### EXERCISE GOAL:
Format every line of the data below as a JSON list of strings, one string per line, and leave out the blank lines.
──────── RECORDS SUPPLIED ────────
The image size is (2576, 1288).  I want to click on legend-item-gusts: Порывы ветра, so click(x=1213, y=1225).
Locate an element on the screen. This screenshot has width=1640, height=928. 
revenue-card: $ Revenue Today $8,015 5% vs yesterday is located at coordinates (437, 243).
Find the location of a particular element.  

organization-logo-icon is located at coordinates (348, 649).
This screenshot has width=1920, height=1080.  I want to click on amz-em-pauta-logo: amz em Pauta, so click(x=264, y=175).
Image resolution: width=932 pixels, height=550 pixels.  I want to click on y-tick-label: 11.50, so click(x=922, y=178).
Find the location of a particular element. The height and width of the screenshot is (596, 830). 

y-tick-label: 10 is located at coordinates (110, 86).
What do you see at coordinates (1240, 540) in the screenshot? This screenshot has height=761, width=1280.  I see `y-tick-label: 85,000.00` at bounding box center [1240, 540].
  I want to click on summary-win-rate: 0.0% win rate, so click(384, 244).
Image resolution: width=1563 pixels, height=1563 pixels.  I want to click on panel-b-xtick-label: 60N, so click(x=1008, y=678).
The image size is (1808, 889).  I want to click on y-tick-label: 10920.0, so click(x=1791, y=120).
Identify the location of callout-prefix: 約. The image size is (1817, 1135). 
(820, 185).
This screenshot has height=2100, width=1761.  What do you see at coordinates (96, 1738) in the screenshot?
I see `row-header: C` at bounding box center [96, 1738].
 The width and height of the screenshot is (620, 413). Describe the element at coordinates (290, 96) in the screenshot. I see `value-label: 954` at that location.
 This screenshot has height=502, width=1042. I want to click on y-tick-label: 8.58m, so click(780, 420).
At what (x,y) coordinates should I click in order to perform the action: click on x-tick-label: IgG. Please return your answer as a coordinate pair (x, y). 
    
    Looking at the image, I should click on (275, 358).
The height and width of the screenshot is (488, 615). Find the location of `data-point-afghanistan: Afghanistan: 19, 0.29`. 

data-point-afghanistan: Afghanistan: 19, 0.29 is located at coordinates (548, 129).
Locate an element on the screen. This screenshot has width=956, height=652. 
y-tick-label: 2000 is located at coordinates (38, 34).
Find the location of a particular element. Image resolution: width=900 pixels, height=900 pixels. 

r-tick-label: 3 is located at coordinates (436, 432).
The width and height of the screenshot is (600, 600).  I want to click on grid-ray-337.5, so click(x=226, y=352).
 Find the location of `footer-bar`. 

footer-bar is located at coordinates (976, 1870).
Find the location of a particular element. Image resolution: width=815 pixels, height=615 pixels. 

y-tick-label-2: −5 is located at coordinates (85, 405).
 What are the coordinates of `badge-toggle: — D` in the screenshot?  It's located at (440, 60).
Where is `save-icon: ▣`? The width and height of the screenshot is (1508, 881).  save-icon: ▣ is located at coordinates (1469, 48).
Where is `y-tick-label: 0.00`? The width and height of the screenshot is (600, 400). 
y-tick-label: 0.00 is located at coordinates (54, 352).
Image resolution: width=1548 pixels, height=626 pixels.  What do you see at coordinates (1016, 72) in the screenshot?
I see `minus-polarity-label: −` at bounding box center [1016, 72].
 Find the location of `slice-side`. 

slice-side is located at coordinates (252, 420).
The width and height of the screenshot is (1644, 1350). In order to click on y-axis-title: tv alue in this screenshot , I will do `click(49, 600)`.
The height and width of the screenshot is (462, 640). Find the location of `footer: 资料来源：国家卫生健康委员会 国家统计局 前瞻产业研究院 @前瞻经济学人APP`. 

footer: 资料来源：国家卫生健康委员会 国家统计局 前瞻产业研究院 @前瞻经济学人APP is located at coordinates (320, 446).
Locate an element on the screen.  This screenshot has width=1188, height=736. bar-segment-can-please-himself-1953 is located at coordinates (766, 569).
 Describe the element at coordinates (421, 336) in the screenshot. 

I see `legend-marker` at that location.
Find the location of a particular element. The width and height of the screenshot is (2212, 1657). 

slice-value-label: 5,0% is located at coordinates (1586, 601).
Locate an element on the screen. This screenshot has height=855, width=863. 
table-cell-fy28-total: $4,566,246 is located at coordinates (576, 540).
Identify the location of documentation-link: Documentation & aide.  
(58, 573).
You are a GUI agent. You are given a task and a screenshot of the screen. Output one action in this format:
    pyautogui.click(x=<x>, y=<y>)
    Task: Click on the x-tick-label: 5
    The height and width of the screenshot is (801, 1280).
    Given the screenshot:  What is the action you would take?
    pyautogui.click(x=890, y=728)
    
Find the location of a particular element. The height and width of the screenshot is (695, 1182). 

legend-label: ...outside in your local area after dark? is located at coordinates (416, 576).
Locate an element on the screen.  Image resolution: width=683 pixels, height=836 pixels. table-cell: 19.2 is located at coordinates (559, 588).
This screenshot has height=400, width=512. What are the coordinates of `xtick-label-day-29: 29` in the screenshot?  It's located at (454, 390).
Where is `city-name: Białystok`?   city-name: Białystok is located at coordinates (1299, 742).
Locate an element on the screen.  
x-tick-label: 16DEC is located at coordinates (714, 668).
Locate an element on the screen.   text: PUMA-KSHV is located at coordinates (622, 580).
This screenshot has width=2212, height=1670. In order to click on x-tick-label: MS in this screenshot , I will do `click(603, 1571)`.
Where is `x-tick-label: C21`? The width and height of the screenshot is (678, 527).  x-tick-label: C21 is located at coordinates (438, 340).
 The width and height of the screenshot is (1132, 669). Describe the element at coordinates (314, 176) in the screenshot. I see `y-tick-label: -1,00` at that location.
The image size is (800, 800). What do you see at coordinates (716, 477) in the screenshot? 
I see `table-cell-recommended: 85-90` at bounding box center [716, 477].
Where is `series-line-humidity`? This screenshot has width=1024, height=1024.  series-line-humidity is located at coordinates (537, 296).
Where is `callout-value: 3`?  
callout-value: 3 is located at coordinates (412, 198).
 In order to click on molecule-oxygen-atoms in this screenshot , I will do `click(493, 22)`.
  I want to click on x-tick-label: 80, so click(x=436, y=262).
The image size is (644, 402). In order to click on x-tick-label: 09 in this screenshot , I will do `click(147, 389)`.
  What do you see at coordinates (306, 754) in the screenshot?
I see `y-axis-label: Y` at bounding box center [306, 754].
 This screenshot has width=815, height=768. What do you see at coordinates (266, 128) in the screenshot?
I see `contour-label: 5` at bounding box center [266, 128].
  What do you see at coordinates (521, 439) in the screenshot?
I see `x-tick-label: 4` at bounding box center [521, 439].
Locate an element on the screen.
────────
### WRITTEN ANSWER:
[
  "The image size is (2576, 1288).  I want to click on legend-item-gusts: Порывы ветра, so click(x=1213, y=1225).",
  "Locate an element on the screen. This screenshot has width=1640, height=928. ",
  "revenue-card: $ Revenue Today $8,015 5% vs yesterday is located at coordinates (437, 243).",
  "Find the location of a particular element.  ",
  "organization-logo-icon is located at coordinates (348, 649).",
  "This screenshot has width=1920, height=1080.  I want to click on amz-em-pauta-logo: amz em Pauta, so click(x=264, y=175).",
  "Image resolution: width=932 pixels, height=550 pixels.  I want to click on y-tick-label: 11.50, so click(x=922, y=178).",
  "Find the location of a particular element. The height and width of the screenshot is (596, 830). ",
  "y-tick-label: 10 is located at coordinates (110, 86).",
  "What do you see at coordinates (1240, 540) in the screenshot? This screenshot has height=761, width=1280.  I see `y-tick-label: 85,000.00` at bounding box center [1240, 540].",
  "  I want to click on summary-win-rate: 0.0% win rate, so click(384, 244).",
  "Image resolution: width=1563 pixels, height=1563 pixels.  I want to click on panel-b-xtick-label: 60N, so click(x=1008, y=678).",
  "The image size is (1808, 889).  I want to click on y-tick-label: 10920.0, so click(x=1791, y=120).",
  "Identify the location of callout-prefix: 約. The image size is (1817, 1135). ",
  "(820, 185).",
  "This screenshot has height=2100, width=1761.  What do you see at coordinates (96, 1738) in the screenshot?",
  "I see `row-header: C` at bounding box center [96, 1738].",
  " The width and height of the screenshot is (620, 413). Describe the element at coordinates (290, 96) in the screenshot. I see `value-label: 954` at that location.",
  " This screenshot has height=502, width=1042. I want to click on y-tick-label: 8.58m, so click(780, 420).",
  "At what (x,y) coordinates should I click in order to perform the action: click on x-tick-label: IgG. Please return your answer as a coordinate pair (x, y). ",
  "    Looking at the image, I should click on (275, 358).",
  "The height and width of the screenshot is (488, 615). Find the location of `data-point-afghanistan: Afghanistan: 19, 0.29`. ",
  "data-point-afghanistan: Afghanistan: 19, 0.29 is located at coordinates (548, 129).",
  "Locate an element on the screen. This screenshot has width=956, height=652. ",
  "y-tick-label: 2000 is located at coordinates (38, 34).",
  "Find the location of a particular element. Image resolution: width=900 pixels, height=900 pixels. ",
  "r-tick-label: 3 is located at coordinates (436, 432).",
  "The width and height of the screenshot is (600, 600).  I want to click on grid-ray-337.5, so click(x=226, y=352).",
  " Find the location of `footer-bar`. ",
  "footer-bar is located at coordinates (976, 1870).",
  "Find the location of a particular element. Image resolution: width=815 pixels, height=615 pixels. ",
  "y-tick-label-2: −5 is located at coordinates (85, 405).",
  " What are the coordinates of `badge-toggle: — D` in the screenshot?  It's located at (440, 60).",
  "Where is `save-icon: ▣`? The width and height of the screenshot is (1508, 881).  save-icon: ▣ is located at coordinates (1469, 48).",
  "Where is `y-tick-label: 0.00`? The width and height of the screenshot is (600, 400). ",
  "y-tick-label: 0.00 is located at coordinates (54, 352).",
  "Image resolution: width=1548 pixels, height=626 pixels.  What do you see at coordinates (1016, 72) in the screenshot?",
  "I see `minus-polarity-label: −` at bounding box center [1016, 72].",
  " Find the location of `slice-side`. ",
  "slice-side is located at coordinates (252, 420).",
  "The width and height of the screenshot is (1644, 1350). In order to click on y-axis-title: tv alue in this screenshot , I will do `click(49, 600)`.",
  "The height and width of the screenshot is (462, 640). Find the location of `footer: 资料来源：国家卫生健康委员会 国家统计局 前瞻产业研究院 @前瞻经济学人APP`. ",
  "footer: 资料来源：国家卫生健康委员会 国家统计局 前瞻产业研究院 @前瞻经济学人APP is located at coordinates (320, 446).",
  "Locate an element on the screen.  This screenshot has width=1188, height=736. bar-segment-can-please-himself-1953 is located at coordinates (766, 569).",
  " Describe the element at coordinates (421, 336) in the screenshot. ",
  "I see `legend-marker` at that location.",
  "Find the location of a particular element. The width and height of the screenshot is (2212, 1657). ",
  "slice-value-label: 5,0% is located at coordinates (1586, 601).",
  "Locate an element on the screen. This screenshot has height=855, width=863. ",
  "table-cell-fy28-total: $4,566,246 is located at coordinates (576, 540).",
  "Identify the location of documentation-link: Documentation & aide.  ",
  "(58, 573).",
  "You are a GUI agent. You are given a task and a screenshot of the screen. Output one action in this format:",
  "    pyautogui.click(x=<x>, y=<y>)",
  "    Task: Click on the x-tick-label: 5",
  "    The height and width of the screenshot is (801, 1280).",
  "    Given the screenshot:  What is the action you would take?",
  "    pyautogui.click(x=890, y=728)",
  "Find the location of a particular element. The height and width of the screenshot is (695, 1182). ",
  "legend-label: ...outside in your local area after dark? is located at coordinates (416, 576).",
  "Locate an element on the screen.  Image resolution: width=683 pixels, height=836 pixels. table-cell: 19.2 is located at coordinates (559, 588).",
  "This screenshot has height=400, width=512. What are the coordinates of `xtick-label-day-29: 29` in the screenshot?  It's located at (454, 390).",
  "Where is `city-name: Białystok`?   city-name: Białystok is located at coordinates (1299, 742).",
  "Locate an element on the screen.  ",
  "x-tick-label: 16DEC is located at coordinates (714, 668).",
  "Locate an element on the screen.   text: PUMA-KSHV is located at coordinates (622, 580).",
  "This screenshot has width=2212, height=1670. In order to click on x-tick-label: MS in this screenshot , I will do `click(603, 1571)`.",
  "Where is `x-tick-label: C21`? The width and height of the screenshot is (678, 527).  x-tick-label: C21 is located at coordinates (438, 340).",
  " The width and height of the screenshot is (1132, 669). Describe the element at coordinates (314, 176) in the screenshot. I see `y-tick-label: -1,00` at that location.",
  "The image size is (800, 800). What do you see at coordinates (716, 477) in the screenshot? ",
  "I see `table-cell-recommended: 85-90` at bounding box center [716, 477].",
  "Where is `series-line-humidity`? This screenshot has width=1024, height=1024.  series-line-humidity is located at coordinates (537, 296).",
  "Where is `callout-value: 3`?  ",
  "callout-value: 3 is located at coordinates (412, 198).",
  " In order to click on molecule-oxygen-atoms in this screenshot , I will do `click(493, 22)`.",
  "  I want to click on x-tick-label: 80, so click(x=436, y=262).",
  "The image size is (644, 402). In order to click on x-tick-label: 09 in this screenshot , I will do `click(147, 389)`.",
  "  What do you see at coordinates (306, 754) in the screenshot?",
  "I see `y-axis-label: Y` at bounding box center [306, 754].",
  " This screenshot has width=815, height=768. What do you see at coordinates (266, 128) in the screenshot?",
  "I see `contour-label: 5` at bounding box center [266, 128].",
  "  What do you see at coordinates (521, 439) in the screenshot?",
  "I see `x-tick-label: 4` at bounding box center [521, 439].",
  "Locate an element on the screen."
]